Subject’s kernel has much in common with the “Anthony Godby Johnson” hoax, from which novel/pic “The Night Listener” was drawn. Irm Krischka (Koch) is a solitary 30-ish woman working at a laundry and taking care of her mute, bed-ridden mother (Franziska Ponitz). Her joyless life is an endless round of dreariness, except for the nightly phone calls she makes to strangers, when she pretends to be a bright little girl with leukemia.
A master at improv, Irm builds up relationships with people at the other end of the line and then suddenly “kills off” the child — she even gives out funeral information, secretly watching her victims turn up at the cemetery for non-existent burials.
With Sina Lehmann (Esther Schweins), she takes it one step further, posing as Eleanor, little Lea Paulina’s mom on a visit to her make-believe daughter’s phone pal. But Sina’s husband was just killed in an accident, injecting a painful dose of reality into Irm’s controlled fantasy world.
Two months later, Sina shows up at the laundry, and Irm tells her Lea Paulina is dead. Eager to form a friendship with another grieving soul, Sina actively fosters a relationship, which Irm at first resists.
Bolstered by the new friendship, Irm stops making the phone calls and even becomes warmer and playful with her mother, but a couple of perceived betrayals by Sina make it clear she’s incapable of maintaining her carefully constructed imaginary universe for long.
On the one hand, Irm is trapped in an unhappy existence, deeply resentful of her mother, whose undisguised preference for Irm’s long-dead sister continues to rankle. But she uses this dependence as an excuse to keep the world at bay. The phone calls are more than simply a destructive expression of her perceived impotence, they’re the product of a deeply disturbed mind.
Koch captures this duality: Refusing to go in for cheap tricks or twitches, she makes the character both sympathetic and chilling. With the camera kept on her tightened face in near relentless close shots, the actress doesn’t miss a beat. Neither does the stunning Schweins, capturing Sina’s outward confidence and poise while carefully revealing the aching underneath. Script, however, misfires at the end.
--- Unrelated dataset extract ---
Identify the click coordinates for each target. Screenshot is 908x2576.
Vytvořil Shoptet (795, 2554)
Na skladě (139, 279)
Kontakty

Style is largely straightforward, sensitive to the use of close-ups for getting inside character without overdoing it. Colors too are carefully calibrated, with a special contrast reserved for Irm’s mother’s room, bathed in a harsh white graininess. Randau makes lyrical use of Melanie’s late 1960s anthem “Beautiful People,” ideally suited with its evocation of the hesitant yearning for connections.